Generative Capsule Networks have demonstrated the capability to generalize the process of generating shifted images for never encountered shifts far outside the range of the training set. CapsNets have shown better performance in the task of one-shot transferring the capability to reconstruct rotated images from some classes to others, and to extrap0olate outside the range of the training set.
Models with better generalization and transfer learning performance would greatly benefit the network, which nodes will be heavily reused for different tasks and trained on user data, which might be not well-prepared.
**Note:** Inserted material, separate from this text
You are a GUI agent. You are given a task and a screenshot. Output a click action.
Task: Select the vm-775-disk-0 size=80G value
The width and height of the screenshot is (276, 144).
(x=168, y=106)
In a previous post, we studied the capabilities of networks with traditional models of formal neurons to generalize transformations. In particular, we found that considered architectures of (adversarial) autoencoders can learn to rotate images by a specified angle if images of the same class and similar angles were in the training set.
However, their reconstruction of images to be rotated by a novel angle is much worse, even if this angle was presented in the training set for images of other classes. The same is true even for shifts. The figure below shows examples of the reconstruction of "4" with novel shifts; the last row shows the result of the reconstruction for the shift encountered in the training set.
Reconstruction of images for novel shifts by autoencoders
Here, we make an attempt to overcome this limitation by proposing a generative version of capsule networks.
The idea behind CapsNets is attractive in the context of the considered problem. Indeed, capsules were intended for representing object-part relationship and they have non-scalar output for representing their "poses" (which do not suppose necessarily spatial transformations and can encode not only coordinates on the image plane, that is, their routing mechanism is quite general). Although CapsNets in our experiments didn’t show capabilities of learning invariants, they might be a better starting point in comparison with traditional networks.
We would like to generate images of objects subjected to some unknown transformation, which parameters can be treated as an object "pose." We would also like our model to generate an object as a set of its parts, which poses are connected to the pose of the object, but can differ from it.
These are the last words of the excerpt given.